PROBLEM STATEMENT: Copy the lines from the one containing "This screenshot has width=550, height=417." to the one containing "pos(30,362)", including both of those lines.

— START DATA PROVIDED —

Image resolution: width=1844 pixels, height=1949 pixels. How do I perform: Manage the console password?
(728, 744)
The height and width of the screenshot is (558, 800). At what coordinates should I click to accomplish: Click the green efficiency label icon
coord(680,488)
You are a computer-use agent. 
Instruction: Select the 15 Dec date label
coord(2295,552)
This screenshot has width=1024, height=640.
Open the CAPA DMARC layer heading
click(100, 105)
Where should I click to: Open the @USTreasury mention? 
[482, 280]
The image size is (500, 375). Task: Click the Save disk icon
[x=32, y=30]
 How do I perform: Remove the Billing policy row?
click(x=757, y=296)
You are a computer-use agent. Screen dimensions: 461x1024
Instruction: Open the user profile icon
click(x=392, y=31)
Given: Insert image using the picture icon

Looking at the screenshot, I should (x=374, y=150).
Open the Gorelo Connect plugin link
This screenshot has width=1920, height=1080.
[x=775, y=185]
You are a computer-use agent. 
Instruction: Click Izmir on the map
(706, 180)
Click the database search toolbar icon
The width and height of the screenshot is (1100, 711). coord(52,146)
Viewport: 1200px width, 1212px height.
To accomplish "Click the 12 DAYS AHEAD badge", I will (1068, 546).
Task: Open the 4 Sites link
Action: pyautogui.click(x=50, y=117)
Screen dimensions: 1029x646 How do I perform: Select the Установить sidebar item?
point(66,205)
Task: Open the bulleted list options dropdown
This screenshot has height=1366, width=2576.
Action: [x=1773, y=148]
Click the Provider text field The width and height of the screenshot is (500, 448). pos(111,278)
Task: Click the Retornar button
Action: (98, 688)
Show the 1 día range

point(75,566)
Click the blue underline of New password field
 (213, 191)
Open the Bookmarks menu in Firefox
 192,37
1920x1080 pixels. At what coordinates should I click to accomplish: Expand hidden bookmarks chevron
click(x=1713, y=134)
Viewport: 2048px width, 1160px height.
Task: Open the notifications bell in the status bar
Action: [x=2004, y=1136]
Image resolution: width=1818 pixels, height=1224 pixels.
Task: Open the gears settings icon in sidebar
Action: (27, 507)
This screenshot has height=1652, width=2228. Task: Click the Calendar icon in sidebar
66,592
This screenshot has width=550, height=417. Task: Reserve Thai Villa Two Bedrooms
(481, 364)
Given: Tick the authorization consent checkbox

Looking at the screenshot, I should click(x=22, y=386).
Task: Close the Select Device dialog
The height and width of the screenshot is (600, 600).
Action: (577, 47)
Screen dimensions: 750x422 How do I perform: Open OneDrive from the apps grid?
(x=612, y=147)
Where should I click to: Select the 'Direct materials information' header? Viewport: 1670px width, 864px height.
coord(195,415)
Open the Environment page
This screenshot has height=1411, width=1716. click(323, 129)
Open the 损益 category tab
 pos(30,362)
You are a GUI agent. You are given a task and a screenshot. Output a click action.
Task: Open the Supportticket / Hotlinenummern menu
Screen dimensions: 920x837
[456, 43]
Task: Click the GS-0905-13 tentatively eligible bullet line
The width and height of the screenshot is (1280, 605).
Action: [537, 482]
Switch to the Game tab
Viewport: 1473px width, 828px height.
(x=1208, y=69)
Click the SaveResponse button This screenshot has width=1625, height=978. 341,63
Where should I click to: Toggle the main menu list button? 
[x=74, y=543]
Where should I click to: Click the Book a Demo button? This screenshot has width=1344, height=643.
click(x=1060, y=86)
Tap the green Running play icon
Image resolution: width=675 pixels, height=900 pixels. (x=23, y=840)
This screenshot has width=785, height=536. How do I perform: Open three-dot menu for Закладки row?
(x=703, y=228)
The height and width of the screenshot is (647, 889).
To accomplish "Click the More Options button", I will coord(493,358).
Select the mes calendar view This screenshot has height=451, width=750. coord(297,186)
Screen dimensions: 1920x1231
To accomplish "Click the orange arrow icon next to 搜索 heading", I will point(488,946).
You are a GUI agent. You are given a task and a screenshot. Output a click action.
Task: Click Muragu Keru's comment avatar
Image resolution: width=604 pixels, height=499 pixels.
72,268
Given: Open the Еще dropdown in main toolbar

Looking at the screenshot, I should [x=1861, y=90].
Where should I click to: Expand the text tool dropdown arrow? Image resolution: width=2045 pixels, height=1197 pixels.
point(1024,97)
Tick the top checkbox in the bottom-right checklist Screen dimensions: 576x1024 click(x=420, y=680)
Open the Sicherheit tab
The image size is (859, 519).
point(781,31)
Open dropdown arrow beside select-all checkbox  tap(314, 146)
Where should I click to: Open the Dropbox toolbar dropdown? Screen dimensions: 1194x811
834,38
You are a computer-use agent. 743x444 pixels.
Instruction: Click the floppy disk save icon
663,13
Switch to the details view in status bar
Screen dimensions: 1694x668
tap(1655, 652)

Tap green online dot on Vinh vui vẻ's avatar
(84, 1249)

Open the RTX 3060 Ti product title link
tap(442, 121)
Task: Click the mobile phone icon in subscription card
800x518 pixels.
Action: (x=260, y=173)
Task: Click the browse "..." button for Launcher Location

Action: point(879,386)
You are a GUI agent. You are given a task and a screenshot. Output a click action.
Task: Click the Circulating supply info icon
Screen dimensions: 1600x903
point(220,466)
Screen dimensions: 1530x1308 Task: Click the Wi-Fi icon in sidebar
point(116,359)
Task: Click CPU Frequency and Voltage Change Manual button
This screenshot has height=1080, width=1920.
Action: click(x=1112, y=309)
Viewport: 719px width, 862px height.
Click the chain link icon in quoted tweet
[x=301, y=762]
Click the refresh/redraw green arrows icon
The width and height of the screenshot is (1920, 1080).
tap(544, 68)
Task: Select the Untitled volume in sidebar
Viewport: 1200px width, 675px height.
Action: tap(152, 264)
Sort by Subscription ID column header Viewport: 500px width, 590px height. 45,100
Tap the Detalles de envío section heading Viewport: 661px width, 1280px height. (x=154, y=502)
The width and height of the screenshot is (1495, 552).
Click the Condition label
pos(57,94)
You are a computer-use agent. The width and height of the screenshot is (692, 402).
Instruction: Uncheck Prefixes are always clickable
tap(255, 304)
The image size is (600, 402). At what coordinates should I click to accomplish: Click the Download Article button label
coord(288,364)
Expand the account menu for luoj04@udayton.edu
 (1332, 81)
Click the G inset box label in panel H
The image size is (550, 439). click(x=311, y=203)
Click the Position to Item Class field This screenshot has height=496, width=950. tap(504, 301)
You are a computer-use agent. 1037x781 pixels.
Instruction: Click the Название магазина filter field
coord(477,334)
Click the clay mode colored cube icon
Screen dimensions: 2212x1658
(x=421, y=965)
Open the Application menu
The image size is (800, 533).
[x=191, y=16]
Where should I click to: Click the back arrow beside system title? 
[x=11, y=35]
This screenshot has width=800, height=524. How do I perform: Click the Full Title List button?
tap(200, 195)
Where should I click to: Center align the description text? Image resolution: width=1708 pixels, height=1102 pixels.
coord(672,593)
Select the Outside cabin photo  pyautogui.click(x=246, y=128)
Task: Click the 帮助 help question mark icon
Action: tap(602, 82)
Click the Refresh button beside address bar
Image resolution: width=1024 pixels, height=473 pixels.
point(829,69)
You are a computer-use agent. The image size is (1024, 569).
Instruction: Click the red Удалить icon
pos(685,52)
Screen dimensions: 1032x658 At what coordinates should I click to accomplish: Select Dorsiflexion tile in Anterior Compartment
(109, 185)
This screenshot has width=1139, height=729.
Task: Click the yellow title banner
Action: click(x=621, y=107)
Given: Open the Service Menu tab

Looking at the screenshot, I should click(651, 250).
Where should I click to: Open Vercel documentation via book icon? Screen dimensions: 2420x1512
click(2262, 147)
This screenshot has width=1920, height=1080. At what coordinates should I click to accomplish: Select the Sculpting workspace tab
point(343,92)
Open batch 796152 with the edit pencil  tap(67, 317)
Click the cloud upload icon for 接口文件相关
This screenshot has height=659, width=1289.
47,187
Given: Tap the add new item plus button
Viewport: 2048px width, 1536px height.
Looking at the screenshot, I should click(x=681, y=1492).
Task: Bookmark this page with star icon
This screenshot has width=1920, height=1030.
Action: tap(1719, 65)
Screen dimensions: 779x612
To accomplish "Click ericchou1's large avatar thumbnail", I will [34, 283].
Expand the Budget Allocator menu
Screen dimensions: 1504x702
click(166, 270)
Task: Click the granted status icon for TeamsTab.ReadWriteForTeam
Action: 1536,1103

— END DATA PROVIDED —

CORRECT OUTPUT:
This screenshot has width=550, height=417. Task: Reserve Thai Villa Two Bedrooms
(481, 364)
Given: Tick the authorization consent checkbox

Looking at the screenshot, I should click(x=22, y=386).
Task: Close the Select Device dialog
The height and width of the screenshot is (600, 600).
Action: (577, 47)
Screen dimensions: 750x422 How do I perform: Open OneDrive from the apps grid?
(x=612, y=147)
Where should I click to: Select the 'Direct materials information' header? Viewport: 1670px width, 864px height.
coord(195,415)
Open the Environment page
This screenshot has height=1411, width=1716. click(323, 129)
Open the 损益 category tab
 pos(30,362)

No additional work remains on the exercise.